Jean- Michel Cayuela, maire de Morre dans le Doubs
Un couple sans histoire
La victime Marion J. était mère de 4 enfants (deux jumeaux de 10 ans, une fillette de 12 ans et un jeune majeur d'une première union). "Un couple sans histoire" détaille le maire de la commune. Son conjoint était membre de l'association de chasse de la commune, selon des riverains, deux détonations ont été entendues dans l'après-midi.
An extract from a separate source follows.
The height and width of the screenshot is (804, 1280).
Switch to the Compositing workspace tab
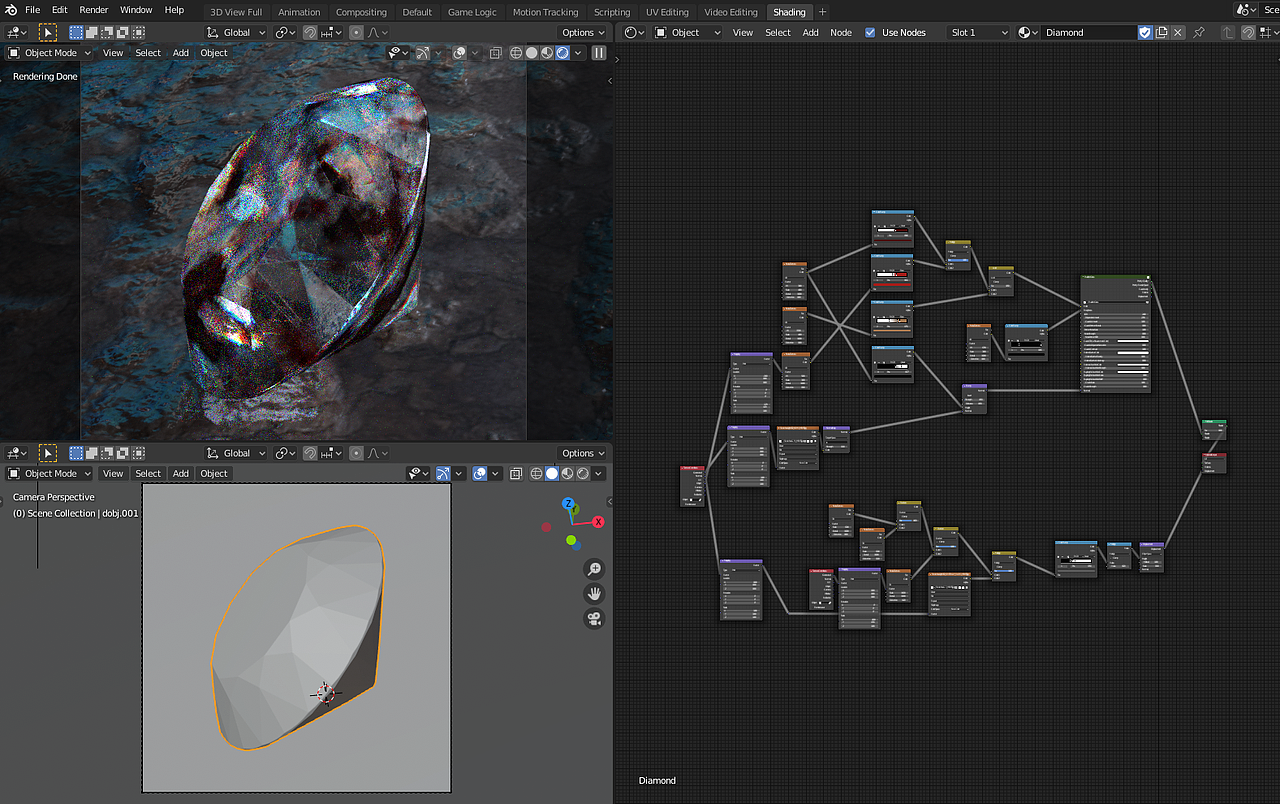(361, 12)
Un assassinat prémédité, un mot retrouvé sur place
Le procureur de la République Etienne Manteaux a détaillé lors d'une conférence de presse l'horreur de ce drame. "L'hypothèse forte est qu'il s'agit d'un homicide" du conjoint sur sa compagne suivi d'un suicide, selon le procureur : après avoir tiré sur elle, sans doute par surprise, "l'homme a vraisemblablement retourné l'arme contre lui" dit-il. La mère de famille a été touchée par deux coups de feu, dont un mortel à la tempe. Elle a été retrouvée assise sur le canapé dans le salon. Son conjoint était assis à ses côtés, il a visiblement retourné l'arme, un fusil de chasse de calibre 12 contre lui. Trois étuis de douilles ont été retrouvés. Aucune trace de lutte n'a été retrouvée sur la scène de crime.
Un mot a été retrouvé sur un frigo d'une annexe dans la maison. Tout laisse à penser qu'il s'agit bien de l'écriture du conjoint, les analyses sont en cours. Sur ce bout de papier, l'homme explique clairement l'intention de tuer : "il écrit à l'intention de son frère, récupère toute mes affaires, le camping car, mes fusils, mes bouteilles, voilà la consigne qu'il passe à son frère. Salut à maman. Et il termine en écrivant sans mentionner sa femme : "je vais lui éclater la gueule vers 15 heures" a détaillé le procureur.
La cellule d'urgence médico-psychologique a pris en charge la fratrie. Au moment de la découverte des corps, les enfants ont été pris en charge par une voisine. Ils sont aujourd'hui chez un membre de la famille maternelle. Le procureur de la République a salué l'exemplarité et la solidarité remarquable du voisinage qui a tout fait pour entourer et protéger les enfants du couple.
Une enquête pour assassinat par conjoint est ouverte. Elle est entre les mains de la section de recherche de Besançon. Une autopsie aura lieu jeudi 8 septembre. Des analyses toxicologiques sont attendues pour savoir si l'auteur des tirs avait consommé alcool ou stupéfiants.
Certains hommes prêts à tuer pour une rupture
Dans le Doubs, c'est le 5e homicide dans la sphère conjugale depuis juillet 2021. Des féminicides qui touchent toutes les classes sociales. "Sur ces procédures, toutes ont en commun à priori, l'annonce d'une rupture qui déclenche le geste homicide, comme si chez certains hommes il y avait cette dimension patrimoniale de la compagne, le fait qu'on dénie à la compagne le droit de quitter. Si d'aventure la compagne osaient, certains hommes sont prêts à tuer" a déploré une nouvelle fois le procureur. Le parquet souhaite que l'enquête permette de comprendre de manière approfondie ce qui a pu se passer pour tenter de repérer les signaux, s'il y en a eu, qui auraient pu alerter l'entourage, ou alerter les professionnels afin de prévenir d'autres drames.
91e féminicide en France depuis le début de l'année
La mort de cette mère de famille du Doubs s'ajoute à une longue liste. Il s’agit du second féminicide en quelques jours en Franche-Comté. Vendredi 26 août, le corps d'une Franc-Comtoise de 49 ans a été retrouvé à son domicile à Alièze, dans le Jura. Son compagnon, déjà condamné pour des faits de violence sur une ancienne compagne en novembre 2021, a reconnu les faits.
La mère de famille du Doubs est la 91e femme tuée en France en 2022 d'après le triste décompte dressé par le collectif Nous Toutes. Elles seraient 81 par compagnon ou ex-compagnon selon Féminicides Par Compagnons ou Ex.
A Marseille, ce mercredi 7 septembre, deux autres femmes ont trouvé la mort. Un homme a été interpellé par le Raid après avoir tué sa mère, son épouse et blessé sa fille. L'homme souffrait de problèmes psychologiques.